# Work task
For each line in the data that includes "will", make a copy.

Dataset entries
□ □ □ □ □

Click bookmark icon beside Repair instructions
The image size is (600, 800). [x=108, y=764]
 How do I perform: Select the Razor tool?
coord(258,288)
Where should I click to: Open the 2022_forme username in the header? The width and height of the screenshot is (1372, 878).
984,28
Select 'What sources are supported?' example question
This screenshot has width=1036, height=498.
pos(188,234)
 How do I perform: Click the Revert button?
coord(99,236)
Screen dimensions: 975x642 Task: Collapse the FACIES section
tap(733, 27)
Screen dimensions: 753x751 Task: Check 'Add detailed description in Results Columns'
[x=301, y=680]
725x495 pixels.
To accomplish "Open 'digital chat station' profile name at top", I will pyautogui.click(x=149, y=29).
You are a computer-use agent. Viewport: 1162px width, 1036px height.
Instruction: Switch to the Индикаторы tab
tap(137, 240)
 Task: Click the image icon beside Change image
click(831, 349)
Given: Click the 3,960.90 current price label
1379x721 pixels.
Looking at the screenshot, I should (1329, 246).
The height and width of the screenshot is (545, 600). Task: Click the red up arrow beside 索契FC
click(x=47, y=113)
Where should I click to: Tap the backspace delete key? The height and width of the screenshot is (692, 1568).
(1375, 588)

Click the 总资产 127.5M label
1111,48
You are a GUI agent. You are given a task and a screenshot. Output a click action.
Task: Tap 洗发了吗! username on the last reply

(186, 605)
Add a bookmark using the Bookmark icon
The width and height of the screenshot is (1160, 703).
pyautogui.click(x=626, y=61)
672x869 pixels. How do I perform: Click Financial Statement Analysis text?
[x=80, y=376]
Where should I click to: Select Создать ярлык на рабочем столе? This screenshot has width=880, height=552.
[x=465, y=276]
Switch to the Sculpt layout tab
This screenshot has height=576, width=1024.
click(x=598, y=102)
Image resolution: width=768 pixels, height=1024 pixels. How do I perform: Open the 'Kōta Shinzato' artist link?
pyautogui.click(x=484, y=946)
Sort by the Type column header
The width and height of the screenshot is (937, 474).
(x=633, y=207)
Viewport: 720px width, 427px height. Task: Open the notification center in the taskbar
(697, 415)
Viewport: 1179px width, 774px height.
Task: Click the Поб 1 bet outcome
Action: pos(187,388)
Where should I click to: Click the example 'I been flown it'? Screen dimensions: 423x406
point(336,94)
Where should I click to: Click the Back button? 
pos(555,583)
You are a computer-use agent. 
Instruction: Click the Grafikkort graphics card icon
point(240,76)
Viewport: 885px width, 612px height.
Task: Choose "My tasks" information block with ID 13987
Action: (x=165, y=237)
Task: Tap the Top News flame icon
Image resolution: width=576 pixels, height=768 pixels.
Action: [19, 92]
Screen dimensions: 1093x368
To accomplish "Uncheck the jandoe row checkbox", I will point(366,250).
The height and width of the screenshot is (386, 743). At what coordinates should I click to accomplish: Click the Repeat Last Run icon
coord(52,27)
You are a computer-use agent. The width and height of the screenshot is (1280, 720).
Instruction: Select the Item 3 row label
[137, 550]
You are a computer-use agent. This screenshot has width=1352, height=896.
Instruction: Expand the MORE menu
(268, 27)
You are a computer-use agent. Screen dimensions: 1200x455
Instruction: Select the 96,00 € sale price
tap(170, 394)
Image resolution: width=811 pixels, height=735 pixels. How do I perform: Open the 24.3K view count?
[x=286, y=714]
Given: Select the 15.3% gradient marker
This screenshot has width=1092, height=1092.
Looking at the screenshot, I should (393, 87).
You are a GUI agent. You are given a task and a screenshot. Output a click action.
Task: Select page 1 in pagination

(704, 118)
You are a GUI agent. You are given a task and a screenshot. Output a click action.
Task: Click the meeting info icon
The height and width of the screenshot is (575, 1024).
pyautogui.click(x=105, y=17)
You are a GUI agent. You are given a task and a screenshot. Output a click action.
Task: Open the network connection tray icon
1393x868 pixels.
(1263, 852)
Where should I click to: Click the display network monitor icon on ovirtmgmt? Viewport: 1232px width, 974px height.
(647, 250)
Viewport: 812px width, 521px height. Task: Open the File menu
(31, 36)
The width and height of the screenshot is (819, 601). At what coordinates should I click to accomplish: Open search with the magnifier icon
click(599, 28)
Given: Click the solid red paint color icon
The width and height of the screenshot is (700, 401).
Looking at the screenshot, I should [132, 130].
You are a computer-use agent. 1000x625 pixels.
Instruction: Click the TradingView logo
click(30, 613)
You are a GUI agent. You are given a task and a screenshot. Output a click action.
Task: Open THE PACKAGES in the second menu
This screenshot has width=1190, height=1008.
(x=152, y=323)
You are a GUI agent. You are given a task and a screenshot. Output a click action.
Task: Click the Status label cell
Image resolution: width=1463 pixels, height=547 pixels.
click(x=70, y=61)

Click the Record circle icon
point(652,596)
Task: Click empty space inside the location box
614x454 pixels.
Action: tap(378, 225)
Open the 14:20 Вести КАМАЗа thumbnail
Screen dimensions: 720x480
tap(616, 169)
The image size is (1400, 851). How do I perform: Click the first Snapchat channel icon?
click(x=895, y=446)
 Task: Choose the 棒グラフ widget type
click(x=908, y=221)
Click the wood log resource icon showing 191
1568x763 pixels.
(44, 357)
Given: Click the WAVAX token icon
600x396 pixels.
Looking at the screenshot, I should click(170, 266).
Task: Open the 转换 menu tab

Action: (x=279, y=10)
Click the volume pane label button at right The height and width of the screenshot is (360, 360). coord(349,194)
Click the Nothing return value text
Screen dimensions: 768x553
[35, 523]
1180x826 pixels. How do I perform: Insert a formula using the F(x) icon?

□ □ □ □ □

# Your response
To accomplish "Open 'digital chat station' profile name at top", I will pyautogui.click(x=149, y=29).
To accomplish "Uncheck the jandoe row checkbox", I will point(366,250).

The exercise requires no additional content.